「は……?」

視界が揺らぎ、心臓が激しく脈打つ。

呼吸が荒れ、無意識のうちに拳を力強く握り締めていた。

花奈が『松谷くん』に何か話していたが、耳がショックで機能せず、うまく聞き取れなかった。

吐き気で喉が塞がれる。

「いや〜爽快だったなぁ。飛び散る鮮血、悪魔のような断末魔、憎悪に満ちた表情。
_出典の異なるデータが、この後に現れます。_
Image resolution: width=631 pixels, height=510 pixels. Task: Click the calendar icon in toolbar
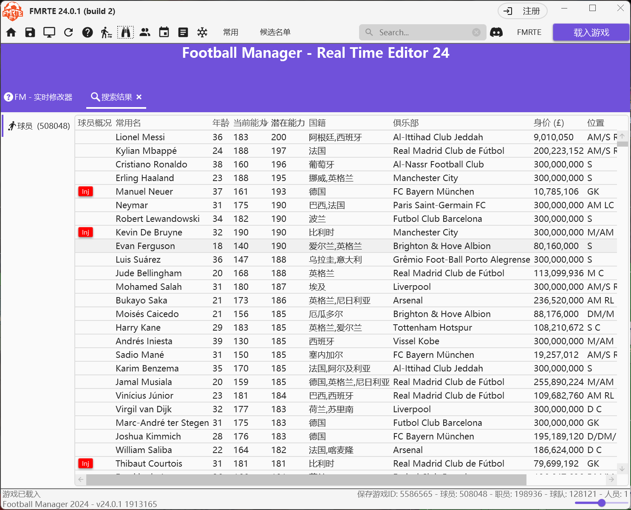click(x=164, y=32)
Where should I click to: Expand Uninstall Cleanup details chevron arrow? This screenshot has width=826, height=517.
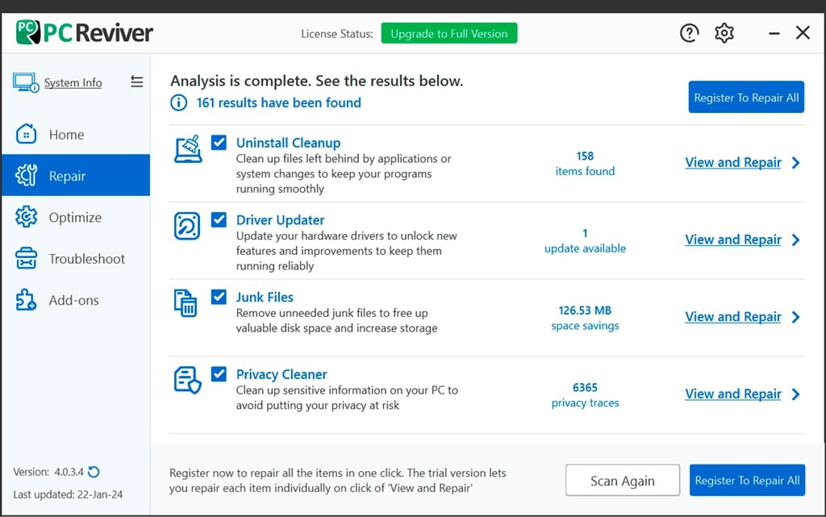pyautogui.click(x=796, y=163)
思い出すだけでゾクゾクするよ」

頬を気持ち良さそうに紅潮させ、ペロリと唇を舐める様子が、また楽しげで。

……何なんだよ、こいつ等。
 
怒りに、歯ぎしりの音が鈍く響いた。

「……お前等、命を何だと思ってんだよ」

「人を殺して楽しいか?嬉しいか!?失われた命は、もう戻ることはできないんだぞ!?真奈を返せよ!返せよ……返せ……!」

喉に貼り付いた恐怖と憎悪で、声が掠れた。
 
……ごめん、美奈。

約束、守れなかった。

"あの人"を、守り切ることが、できなかった。

「いいねー、その表情。やっぱりゾクゾクするよ」

楽しそうな『松谷くん』に対し、明らかに不機嫌な花奈の声が低く俺にのしかかかった。

「……返せ、だと?」

パシッ

頬に焼けるような痛みが走った。

何度も、何度も、両頬を花奈の右の掌が往復し、揺れる脳みそがジンジンと鈍い痛みを感じる。

車酔いをしたような、浮ついた感覚だ。

「お前が言えることじゃねぇだろ!?」

遂に馬乗りになられ、更に胃が押される。

食べた物がせり上がってくるのを感じながら、痛みに耐えた。

「お前は、自分がとれだけの人の大切なものを奪ったか、知ってるかよ!命だけじゃない、未来だって、夢だって、人の心だって!全部、奪い、捨て、軽く扱った!」

「ごほっ、ごほっ」

鬼のように責め立てる花奈の前に、吐血した。

鉄の味が広がり、花奈の言葉も痛みを伴いながら埋め込まれた。

……奪った?

……軽く、扱った?

……俺、が?

ドクン、と心臓が大きく跳ねた。